Please copy each line below that contains the string "computer".
(Given information Opens)
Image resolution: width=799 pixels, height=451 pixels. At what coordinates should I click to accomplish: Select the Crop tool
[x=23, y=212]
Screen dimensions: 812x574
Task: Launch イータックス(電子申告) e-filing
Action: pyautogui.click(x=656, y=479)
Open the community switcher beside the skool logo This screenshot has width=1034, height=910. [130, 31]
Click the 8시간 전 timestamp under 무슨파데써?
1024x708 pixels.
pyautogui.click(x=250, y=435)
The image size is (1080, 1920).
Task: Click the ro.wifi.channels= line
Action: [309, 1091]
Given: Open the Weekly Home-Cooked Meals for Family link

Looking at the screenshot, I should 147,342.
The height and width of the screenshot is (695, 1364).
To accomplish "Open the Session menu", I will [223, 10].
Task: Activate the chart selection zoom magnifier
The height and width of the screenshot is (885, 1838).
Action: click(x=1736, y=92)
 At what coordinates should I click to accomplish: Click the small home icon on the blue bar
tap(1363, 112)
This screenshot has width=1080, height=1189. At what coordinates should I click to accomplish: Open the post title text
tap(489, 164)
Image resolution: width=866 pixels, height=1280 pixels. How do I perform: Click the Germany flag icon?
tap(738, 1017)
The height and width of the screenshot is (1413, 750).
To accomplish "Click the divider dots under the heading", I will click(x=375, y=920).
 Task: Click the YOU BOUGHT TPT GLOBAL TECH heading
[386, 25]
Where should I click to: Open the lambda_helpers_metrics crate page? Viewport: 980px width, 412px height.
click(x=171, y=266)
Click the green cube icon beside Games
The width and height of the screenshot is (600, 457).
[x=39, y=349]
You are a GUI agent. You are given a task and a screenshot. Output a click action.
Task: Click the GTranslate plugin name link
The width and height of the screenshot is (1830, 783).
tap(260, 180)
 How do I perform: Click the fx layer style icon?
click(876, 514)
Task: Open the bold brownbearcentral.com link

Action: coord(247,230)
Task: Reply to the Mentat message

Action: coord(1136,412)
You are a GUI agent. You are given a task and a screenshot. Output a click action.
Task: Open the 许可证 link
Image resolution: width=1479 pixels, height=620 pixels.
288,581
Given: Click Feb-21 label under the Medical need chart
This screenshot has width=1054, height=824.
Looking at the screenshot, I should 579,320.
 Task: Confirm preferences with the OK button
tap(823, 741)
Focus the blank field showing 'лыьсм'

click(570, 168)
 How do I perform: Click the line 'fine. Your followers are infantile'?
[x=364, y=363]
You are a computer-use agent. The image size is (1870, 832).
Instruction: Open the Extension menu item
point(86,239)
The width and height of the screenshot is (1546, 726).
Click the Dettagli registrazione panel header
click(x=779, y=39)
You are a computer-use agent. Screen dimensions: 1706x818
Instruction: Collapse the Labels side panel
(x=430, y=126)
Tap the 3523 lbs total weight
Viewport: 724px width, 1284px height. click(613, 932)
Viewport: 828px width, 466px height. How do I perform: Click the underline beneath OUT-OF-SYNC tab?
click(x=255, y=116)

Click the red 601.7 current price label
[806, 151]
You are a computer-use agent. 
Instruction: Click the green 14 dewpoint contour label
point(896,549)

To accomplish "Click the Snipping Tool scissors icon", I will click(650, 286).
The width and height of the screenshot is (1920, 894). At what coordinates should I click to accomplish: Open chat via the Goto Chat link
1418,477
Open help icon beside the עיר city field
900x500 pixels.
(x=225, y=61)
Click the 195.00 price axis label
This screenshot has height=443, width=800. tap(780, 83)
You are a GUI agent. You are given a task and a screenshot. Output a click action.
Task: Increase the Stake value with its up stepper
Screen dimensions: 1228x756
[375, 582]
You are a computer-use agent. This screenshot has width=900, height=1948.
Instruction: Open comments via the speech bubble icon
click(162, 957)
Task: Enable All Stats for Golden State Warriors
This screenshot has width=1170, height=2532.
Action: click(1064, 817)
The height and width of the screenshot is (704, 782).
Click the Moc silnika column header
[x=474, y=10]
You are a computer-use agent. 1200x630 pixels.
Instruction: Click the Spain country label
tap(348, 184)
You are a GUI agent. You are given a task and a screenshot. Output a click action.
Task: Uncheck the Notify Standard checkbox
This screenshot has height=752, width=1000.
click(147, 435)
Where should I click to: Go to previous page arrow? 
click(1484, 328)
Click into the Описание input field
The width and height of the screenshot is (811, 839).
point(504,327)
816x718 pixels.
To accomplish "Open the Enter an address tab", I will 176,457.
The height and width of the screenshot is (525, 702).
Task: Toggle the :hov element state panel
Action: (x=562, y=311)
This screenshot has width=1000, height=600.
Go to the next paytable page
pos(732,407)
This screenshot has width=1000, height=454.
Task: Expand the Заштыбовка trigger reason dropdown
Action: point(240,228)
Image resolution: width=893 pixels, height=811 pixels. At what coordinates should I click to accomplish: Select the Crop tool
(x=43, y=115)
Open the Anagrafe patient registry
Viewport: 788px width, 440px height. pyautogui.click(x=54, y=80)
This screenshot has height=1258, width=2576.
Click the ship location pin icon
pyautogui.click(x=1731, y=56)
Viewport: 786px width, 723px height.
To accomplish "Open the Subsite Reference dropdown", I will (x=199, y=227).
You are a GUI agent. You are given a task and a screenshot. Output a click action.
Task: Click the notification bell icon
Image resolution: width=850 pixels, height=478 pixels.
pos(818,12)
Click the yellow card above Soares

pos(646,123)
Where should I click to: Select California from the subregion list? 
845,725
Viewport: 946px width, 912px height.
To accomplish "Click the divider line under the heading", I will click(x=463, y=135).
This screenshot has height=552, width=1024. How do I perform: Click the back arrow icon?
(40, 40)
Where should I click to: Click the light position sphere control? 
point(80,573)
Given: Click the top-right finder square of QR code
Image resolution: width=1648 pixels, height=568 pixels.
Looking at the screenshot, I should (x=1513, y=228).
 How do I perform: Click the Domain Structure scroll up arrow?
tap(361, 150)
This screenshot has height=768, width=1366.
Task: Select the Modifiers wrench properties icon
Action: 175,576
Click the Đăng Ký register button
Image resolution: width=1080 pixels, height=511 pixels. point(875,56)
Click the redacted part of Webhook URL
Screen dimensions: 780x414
(Given information Closes)
* [Exercise output]
You are a computer-use agent. The image size is (1870, 832).
You are a computer-use agent. Screen dimensions: 1706x818
You are a computer-use agent. 
You are a computer-use agent. This screenshot has width=900, height=1948.
You are a computer-use agent. 1200x630 pixels.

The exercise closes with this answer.